Ablation Study (Perplexity Trends, WikiText-103)¶
Scanning \(\alpha\) to observe perplexity (PPL) changes distinguishes "important" vs. "redundant" dimensions:
| Targeted Dims | PPL Trend as \(\alpha \to 0\) | Conclusion |
|---|---|---|
| SpectrumFE \(\tau<0.2\) (Band core) | Significant Increase | Bands are essential |
| SpectrumFE \(\tau>0.4\) (High-entropy outliers) | Slight decrease / Flat | Outliers are redundant |
| SequenceFE \(\tau<0.6\) (Periodic dims) | Slight decrease | Periods are redundant/harmful |
Key Findings¶
- Low SpectrumFE (bands) = Task signal; these are essential. High SpectrumFE outliers and low SequenceFE periodic dimensions are redundant and can be attenuated.
- NoPE control is crucial: Periodic behavior (SequenceFE 0.2–0.6) only appears in RoPE layers; NoPE layers show SequenceFE near 1.0. This proves the periodicity is RoPE-induced. However, NoPE can still exhibit bands (low SpectrumFE) due to architectural bias.
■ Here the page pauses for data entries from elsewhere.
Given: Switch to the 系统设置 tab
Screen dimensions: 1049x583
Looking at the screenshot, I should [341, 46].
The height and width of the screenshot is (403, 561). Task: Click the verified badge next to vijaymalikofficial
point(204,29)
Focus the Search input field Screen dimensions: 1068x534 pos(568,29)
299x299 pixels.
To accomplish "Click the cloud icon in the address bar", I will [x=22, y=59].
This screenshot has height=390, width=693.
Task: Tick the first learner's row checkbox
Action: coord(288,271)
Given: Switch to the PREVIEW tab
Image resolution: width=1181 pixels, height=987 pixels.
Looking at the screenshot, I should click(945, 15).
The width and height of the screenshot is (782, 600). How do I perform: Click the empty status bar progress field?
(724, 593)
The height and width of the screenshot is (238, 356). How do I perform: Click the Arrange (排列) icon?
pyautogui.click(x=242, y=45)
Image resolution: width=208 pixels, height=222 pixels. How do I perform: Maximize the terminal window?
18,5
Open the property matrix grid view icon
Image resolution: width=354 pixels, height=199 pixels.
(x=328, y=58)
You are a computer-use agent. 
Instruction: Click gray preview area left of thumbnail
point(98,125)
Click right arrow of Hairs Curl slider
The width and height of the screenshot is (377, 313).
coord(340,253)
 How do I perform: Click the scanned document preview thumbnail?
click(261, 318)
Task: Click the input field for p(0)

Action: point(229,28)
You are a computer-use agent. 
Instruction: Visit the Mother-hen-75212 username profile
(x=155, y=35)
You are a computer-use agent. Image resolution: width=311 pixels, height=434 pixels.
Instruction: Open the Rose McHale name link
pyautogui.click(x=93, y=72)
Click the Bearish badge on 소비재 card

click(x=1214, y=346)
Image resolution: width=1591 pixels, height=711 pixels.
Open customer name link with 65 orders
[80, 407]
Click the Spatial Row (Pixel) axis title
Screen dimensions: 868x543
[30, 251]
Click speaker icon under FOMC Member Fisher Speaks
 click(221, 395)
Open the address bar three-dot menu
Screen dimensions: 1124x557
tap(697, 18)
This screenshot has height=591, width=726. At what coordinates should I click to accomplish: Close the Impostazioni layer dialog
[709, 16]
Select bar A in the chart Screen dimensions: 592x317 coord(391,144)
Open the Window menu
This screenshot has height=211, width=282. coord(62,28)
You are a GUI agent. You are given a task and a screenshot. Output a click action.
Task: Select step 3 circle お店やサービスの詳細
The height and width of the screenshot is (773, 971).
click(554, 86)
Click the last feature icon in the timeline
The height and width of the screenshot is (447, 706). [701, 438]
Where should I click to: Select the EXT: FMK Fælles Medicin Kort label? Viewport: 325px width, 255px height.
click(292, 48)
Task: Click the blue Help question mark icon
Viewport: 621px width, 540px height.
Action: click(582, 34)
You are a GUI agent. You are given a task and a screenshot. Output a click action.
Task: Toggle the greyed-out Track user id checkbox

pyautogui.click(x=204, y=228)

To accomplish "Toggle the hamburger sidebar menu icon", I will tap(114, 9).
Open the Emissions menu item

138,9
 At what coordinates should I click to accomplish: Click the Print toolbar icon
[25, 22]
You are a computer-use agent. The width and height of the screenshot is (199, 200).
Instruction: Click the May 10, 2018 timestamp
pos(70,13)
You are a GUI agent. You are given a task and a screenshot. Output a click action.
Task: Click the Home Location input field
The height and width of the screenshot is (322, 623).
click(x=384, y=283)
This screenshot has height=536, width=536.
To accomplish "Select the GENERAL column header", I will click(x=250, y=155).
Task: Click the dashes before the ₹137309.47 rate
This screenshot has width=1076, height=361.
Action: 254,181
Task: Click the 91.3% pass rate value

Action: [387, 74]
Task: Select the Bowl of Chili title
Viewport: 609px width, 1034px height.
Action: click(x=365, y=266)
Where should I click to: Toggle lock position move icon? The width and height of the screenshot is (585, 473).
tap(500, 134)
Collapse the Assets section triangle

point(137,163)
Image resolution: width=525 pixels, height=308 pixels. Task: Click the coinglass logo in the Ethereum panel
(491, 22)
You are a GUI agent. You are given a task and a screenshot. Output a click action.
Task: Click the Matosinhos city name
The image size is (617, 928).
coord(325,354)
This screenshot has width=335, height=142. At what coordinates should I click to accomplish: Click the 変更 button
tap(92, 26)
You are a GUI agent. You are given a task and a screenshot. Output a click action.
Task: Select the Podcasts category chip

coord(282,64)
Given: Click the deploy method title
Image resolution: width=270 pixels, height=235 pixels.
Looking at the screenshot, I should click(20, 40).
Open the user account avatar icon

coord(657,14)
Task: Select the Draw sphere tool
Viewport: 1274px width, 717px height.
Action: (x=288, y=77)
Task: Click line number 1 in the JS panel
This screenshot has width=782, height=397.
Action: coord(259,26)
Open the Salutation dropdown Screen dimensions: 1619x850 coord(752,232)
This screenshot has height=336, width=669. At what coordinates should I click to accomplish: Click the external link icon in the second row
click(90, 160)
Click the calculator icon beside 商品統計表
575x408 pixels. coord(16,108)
- Band and periodic dimension locations are not fixed; they vary by head and layer rather than being strictly "low" or "high" frequency. This explains contradictions in prior work that focused on fixed frequency indices.
- Band sharpness and periodicity weaken in deeper layers, with SpectrumFE distributions converging.
Highlights & Insights¶
- Transferring spectral entropy to RoPE diagnostics: Unifies qualitative "heatmap viewing" into a scale-invariant scalar, representing a paradigm shift toward quantitative cross-model comparison.
- Dual STFT/DFT Perspective: STFT identifies "which frequencies are present" (bands), while DFT identifies "periodicity along the sequence" (periods). Decoupling these provides deep insight into position encoding structures.
- Intervention as Causality: Weighted RoPE uses minimal inference-time modifications to upgrade "correlation" into "causality," ensuring the methodology is clean and reproducible.
- Practical Application: Discovery of redundant low-SequenceFE dimensions can inform RoPE-aware KV-cache compression and dimension pruning, providing a principled selection criterion for lightweight models.
Limitations & Future Work¶
- Model Scope: Analysis focuses primarily on Llama-4 (head 0, specific layers). While the appendix includes other models, the universality of some conclusions requires further verification.
- Proxy Metric: Query \(\ell_2\) norm is an approximation of activation intensity based on the Cauchy-Schwarz bound; high norm does not strictly equate to high logit contribution.
- Evaluation Context: Perplexity is measured on WikiText-103. Whether periodic dimensions become essential in ultra-long context retrieval (beyond Needle-in-a-Haystack) needs systematic study.
- Parameter Sensitivity: Spectral parameters (window size/stride) and entropy thresholds \(\tau\) are determined empirically.
Related Work & Insights¶
- vs. Barbero et al. 2025: This work adopts their norm signal but adds entropy quantification to resolve shifts in frequency bands across models.
- vs. Chiang & Yogatama 2025: While they claim high frequencies are useless, this work provides a more granular view—only high-entropy outliers are redundant, not the entire high-frequency range.
- vs. Hong et al. 2024: While they emphasize low-frequency "positional heads," this work distinguishes between critical SpectrumFE bands and redundant SequenceFE periods within those frequencies.
Rating¶
- Novelty: ⭐⭐⭐⭐⭐ First to introduce spectral entropy for dimension-wise RoPE diagnosis.
- Experimental Thoroughness: ⭐⭐⭐⭐ Good coverage across models, though main analysis is somewhat model-specific.
- Writing Quality: ⭐⭐⭐⭐ Clear explanations of the physical meaning of bands and periods.
- Value: ⭐⭐⭐⭐⭐ Provides actionable criteria for position encoding pruning and KV-cache optimization.